Ou para sempre, nessa arqueologia do dia antes, deixar estar tudo a prolongar o impossível. A passagem. Por isso não era o simples olhar da vontade de arrumar. Essa desarrumação de corpos que revolvem como as águas de uma maré turbulenta ou como se rolados pela força da maré repetida e calma. Na navegação nocturna. Não era o olhar da subsequente arrumação cega, rotina de dias em mansa continuidade, mesmo que se terna e ritual. A de todos os dias a impor a ordem, numa perspectiva de eterna renovação e desarrumação logo a seguir. Por isso era uma contemplação parada, melancólica e firme na contenção do momento. Para que não fugisse como areia entre os dedos. E desse momento de nostalgia do corpo que já não vivia ali em futuro próximo, só o olhar concentrado e nítido, a perpetuar. Partiu de tarde e começou a partir muito antes. Porque tinha que ser. E foi. À vida que precisa continuar mesmo que ultrapassando portas e portas sucessivas e deixando para trás a mágoa de quanto não se compadece com a existência de várias vidas em simultâneo. Foi porque tinha que ir. Não querendo. Não querendo eu. E agora simples lençóis de algodão amarelo pálido e límpido a desfocar uma despedida que já fora. E a necessidade de apagar o rasto do corpo naquela cama. Adiada, no entanto. Amanhã. Amanhã desfazer as formas ainda com a temperatura, hoje dormir na rebelião da memória feita embalo e saudade de quem já não está visível, mas quase.

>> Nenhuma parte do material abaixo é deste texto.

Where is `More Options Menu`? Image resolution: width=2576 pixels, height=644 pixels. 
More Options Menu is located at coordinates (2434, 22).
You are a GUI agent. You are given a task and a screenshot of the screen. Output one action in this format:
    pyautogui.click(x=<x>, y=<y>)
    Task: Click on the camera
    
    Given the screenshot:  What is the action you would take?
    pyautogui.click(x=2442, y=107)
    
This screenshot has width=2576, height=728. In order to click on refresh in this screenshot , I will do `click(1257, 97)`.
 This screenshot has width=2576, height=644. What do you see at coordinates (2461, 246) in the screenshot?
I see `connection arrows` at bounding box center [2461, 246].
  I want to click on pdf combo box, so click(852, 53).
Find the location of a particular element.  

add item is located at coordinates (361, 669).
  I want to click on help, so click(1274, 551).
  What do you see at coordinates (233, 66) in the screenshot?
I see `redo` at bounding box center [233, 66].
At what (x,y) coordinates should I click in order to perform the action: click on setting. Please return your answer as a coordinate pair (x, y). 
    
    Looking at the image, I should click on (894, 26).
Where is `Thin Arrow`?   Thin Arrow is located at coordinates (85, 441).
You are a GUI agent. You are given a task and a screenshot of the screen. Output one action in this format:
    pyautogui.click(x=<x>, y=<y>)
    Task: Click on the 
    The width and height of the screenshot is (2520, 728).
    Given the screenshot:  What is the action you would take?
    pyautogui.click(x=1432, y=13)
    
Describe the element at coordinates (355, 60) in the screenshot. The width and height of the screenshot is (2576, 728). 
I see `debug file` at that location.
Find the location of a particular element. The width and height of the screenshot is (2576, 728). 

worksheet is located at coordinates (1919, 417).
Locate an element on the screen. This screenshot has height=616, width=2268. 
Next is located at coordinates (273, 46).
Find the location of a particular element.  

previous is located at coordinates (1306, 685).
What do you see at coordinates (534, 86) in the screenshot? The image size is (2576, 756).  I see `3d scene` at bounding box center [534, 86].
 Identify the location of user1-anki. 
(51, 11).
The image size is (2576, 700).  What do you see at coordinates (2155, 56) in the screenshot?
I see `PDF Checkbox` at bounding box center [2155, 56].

Eu vou dali desse olhar que não quer desprender-se e na janela sigo-lhe o rasto já indefinível Vou, de um modo geral, talvez num barco nocturno a um lugar qualquer sem ele, porque de efeitos de luz se apresenta como tal. A noite de não dormir mais. Os contrastes mais difusos do que na torrina do sol. Que eu amo. Mas não descurar a nitidez das sombras nesse gostar da luz. Não fugir à aparência virtual de fogo-fátuo intermitente e difuso, que só na noite, do dia, se apresenta. Nunca sou noite do dia excepto à noite, mesmo. Não se pode imputar à ginástica do olhar a perversão da luz. Da luz que falta ser farol ou que encandeia de inabilidade diurna. Ir num barco de sombras e reflexos não é ir efectivamente. Não é ir, nem nada, senão a procura da bússola. Acendo um cigarro como outros mas nunca são iguais. Os cigarros as luzes e os outros de face escondida por detrás da luz. Acendo este cigarro. Este do momento específico de ser agora e acendo o cigarro secretamente desesperado assim tal e qual como os outros. Mas acendo. O cigarro. Diferente em todas as semelhanças. Este. E penso. E embarco na noite do que o dia não trouxe nítido. E levou, e não deverá trazer de volta. A linguagem é um território de não comunicação. De desfocagem a exigir persistência. A ouvir. A aprender a partir daí. A arrumar como as roupas desalinhadas que ficaram esquecidas por ali. Fui com ele, naquele dia, e como num tabuleiro de jogo, até à casa da partida. Partimos. B. partiu e nunca voltou ali mas a outros lugares. Deixando sempre o mesmo ruidoso recorte de ausência nas coisas. Um silêncio que dura até hoje.